Compliance was normalised to allow correction for varying TLC.

Figure 10

SD vs linear compliance for all patients.

Figure 10 suggests that there is no strong correlation between inflation SD and the linear compliance. However, this result could be attributed to the fact that the TLC varies significantly between patients. For example, Patient 1 and Patient 8 exhibit the same SD, but the linear compliance is different, as shown in Figure 11 due to differences in TLC. To correct for the varying lung capacity, the compliance was normalised, such that all patients exhibit a TLC of 1 L. This normalization effectively scales the static PV curve, and thus, modifies the compliance. The normalised compliance values thus present a fair comparison and are shown in Table 5, and plotted in Figure 12.
Figure 11

Static PV curve for Patient 1 and Patient 8. Red solid lines show the linear compliance for both patients. SD is identical for both patients, but TLC is different, causing linear compliance to vary.

Figure 12

SD vs normalised linear compliance for all patients.

Figure 12 shows the normalised compliance as a function of SD and a very strong exponential relationship. In essence, the SD captures the effect of compliance. Although, numerically, SD may not accurately represent true linear compliance, these results show that SD can be effectively used as an indicator of the diseased state across a specific patient and across many patients if normalised.

5.4 Effect of Inspiratory Resistance

The effect of endotracheal tube resistance was evaluated by performing an inspiratory hold during the deflation to ZEEP and measuring plateau pressure. The difference in peak pressure and plateau pressure was attributed to the pressure loss of the tube. Because a known decelerating flow waveform was used, inspiratory resistance can be calculated.

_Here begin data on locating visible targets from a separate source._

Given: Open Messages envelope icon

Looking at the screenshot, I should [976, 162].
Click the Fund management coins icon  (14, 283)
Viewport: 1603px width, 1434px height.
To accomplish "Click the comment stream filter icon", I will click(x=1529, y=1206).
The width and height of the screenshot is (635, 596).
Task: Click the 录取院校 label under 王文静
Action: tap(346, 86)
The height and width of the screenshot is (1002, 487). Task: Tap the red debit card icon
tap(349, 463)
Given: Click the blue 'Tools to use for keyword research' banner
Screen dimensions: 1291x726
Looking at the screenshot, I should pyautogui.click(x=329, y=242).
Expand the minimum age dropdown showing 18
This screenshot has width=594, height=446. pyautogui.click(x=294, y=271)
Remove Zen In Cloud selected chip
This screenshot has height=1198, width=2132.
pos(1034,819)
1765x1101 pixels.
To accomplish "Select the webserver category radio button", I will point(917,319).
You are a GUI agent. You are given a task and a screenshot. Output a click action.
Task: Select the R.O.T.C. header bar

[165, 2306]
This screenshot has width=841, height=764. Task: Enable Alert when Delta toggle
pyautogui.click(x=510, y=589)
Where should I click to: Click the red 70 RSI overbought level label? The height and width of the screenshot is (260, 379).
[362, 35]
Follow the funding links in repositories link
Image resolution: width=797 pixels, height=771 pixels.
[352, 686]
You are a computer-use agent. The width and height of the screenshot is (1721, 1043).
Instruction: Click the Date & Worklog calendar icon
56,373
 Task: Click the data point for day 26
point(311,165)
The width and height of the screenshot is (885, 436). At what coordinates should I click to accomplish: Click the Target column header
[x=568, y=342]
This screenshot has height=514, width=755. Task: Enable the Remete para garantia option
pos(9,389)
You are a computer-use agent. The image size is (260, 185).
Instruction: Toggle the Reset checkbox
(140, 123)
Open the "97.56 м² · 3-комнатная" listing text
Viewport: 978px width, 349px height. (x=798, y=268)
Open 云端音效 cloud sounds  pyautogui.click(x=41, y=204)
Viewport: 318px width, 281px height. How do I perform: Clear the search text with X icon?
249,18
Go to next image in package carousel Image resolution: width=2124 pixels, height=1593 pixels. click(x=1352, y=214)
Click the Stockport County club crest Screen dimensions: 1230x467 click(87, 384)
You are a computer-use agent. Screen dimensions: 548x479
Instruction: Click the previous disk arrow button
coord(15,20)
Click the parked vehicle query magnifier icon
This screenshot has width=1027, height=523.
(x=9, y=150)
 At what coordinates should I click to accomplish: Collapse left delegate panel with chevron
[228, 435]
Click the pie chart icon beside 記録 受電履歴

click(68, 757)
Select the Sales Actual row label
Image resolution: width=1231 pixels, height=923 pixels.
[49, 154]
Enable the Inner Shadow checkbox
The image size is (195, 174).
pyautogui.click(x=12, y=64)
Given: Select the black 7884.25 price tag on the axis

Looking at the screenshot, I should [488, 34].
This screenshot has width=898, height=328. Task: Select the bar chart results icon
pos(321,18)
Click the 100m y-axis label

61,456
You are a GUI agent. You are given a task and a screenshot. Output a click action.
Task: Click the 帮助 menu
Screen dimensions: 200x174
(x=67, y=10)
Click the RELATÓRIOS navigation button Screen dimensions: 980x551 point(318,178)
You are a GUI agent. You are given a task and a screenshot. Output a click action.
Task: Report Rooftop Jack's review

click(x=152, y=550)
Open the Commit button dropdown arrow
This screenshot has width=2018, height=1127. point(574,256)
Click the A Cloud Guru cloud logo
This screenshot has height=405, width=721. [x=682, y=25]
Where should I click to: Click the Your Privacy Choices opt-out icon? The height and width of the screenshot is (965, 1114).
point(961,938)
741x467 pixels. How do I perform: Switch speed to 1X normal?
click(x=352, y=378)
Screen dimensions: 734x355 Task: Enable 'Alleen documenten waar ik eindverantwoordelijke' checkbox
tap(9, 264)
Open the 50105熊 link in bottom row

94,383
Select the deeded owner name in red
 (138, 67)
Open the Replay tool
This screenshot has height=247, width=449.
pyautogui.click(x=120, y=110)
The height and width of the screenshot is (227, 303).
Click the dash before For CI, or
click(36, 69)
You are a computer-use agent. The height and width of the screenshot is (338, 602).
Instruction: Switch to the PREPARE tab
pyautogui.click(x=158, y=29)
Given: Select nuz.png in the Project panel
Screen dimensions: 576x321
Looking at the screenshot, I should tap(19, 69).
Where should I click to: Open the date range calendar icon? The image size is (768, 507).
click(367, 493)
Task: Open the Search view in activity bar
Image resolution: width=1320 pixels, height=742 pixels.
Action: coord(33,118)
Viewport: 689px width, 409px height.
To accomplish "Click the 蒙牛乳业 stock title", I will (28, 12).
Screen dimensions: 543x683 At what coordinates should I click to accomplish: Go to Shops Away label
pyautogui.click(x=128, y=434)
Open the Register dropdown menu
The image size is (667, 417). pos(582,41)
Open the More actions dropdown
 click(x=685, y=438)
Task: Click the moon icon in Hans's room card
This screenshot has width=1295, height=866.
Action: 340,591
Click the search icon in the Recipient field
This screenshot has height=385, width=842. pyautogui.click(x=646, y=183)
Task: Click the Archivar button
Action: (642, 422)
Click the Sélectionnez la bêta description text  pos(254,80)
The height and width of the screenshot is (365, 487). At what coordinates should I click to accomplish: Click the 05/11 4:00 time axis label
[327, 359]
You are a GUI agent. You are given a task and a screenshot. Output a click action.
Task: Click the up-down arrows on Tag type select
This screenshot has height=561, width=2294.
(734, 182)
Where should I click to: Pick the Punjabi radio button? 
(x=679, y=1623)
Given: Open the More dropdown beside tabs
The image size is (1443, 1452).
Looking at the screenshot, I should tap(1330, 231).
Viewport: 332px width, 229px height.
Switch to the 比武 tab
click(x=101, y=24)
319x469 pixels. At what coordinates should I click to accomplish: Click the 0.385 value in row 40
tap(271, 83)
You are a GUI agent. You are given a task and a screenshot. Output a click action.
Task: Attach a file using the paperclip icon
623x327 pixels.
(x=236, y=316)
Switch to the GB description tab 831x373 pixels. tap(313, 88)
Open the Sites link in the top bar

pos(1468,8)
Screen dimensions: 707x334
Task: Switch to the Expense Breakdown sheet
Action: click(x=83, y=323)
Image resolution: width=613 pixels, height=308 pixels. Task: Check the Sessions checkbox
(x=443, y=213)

Correcting for resistive pressure, the PV curves takes on a narrower shape, as shown in Figure 13(A).
Figure 13

Correction for resistive pressure. (A) PV curve takes on a narrower shape when corrected for resistive pressure. (B) TOP and TCP magnitude change when model is fitted to PV loops with resistive pressure removed for Patient 5, Trial 1.

The model was re-fitted with the corrected PV curves, and the resulting TOP and TCP calculated, in Figure 13(B). As shown, the overall magnitude of the TOP drops, while the TCP increases. This result is expected, as the pressure to overcome resistance has now been partly compensated for. However, the overall TOP and TCP trends are still similar, and thus, the results, which are based on trends, are unchanged.

The inspiratory hold is an additional step when obtaining the PV curves. Although the magnitude of TOP and TCP changes when corrected for resistive pressure, the trend is similar, and still produces the same patient-specific PEEP response. Thus, from a practical perspective, not measuring the flow resistive component yields similar responses, and avoiding this step reduces clinical burden in obtaining PV loops.

5.5 Airway Obstructions

One of the major limitations of this model is the reliance on the quality of the dynamic PV curve. In particular, the model does not work when patients exhibit severe airway obstructions, as was the case with Patient 4. Patient 4 exhibited very high auto-PEEP of 9 cmH2O and, as a result, the model was only fitted to PV curves with PEEP above 10 cmH2O.

Figure 14 shows the flow and pressure waveforms. The waveforms highlight an interesting scenario where airway pressure begins to decrease even though the ventilator is still delivering positive flow. More specifically, the volume of the lung continues to increase even though there is a pressure drop, and thus does so faster than incoming flow.
Figure 14

Raw Flow vs Time and Pressure vs Time for Patient 4.

In patients with ARDS and ALI, the lung is very heterogeneous. Some areas of the lung are compliant and healthy, while other portions of the lung can be extremely stiff [28]. In addition to a heterogeneous distribution of alveoli, an ARDS lung can exhibit significant airway resistance due to the presence of fluid secretions within the airway. The drop in pressure may then be explained when one considers heterogeneity of the ARDS lung.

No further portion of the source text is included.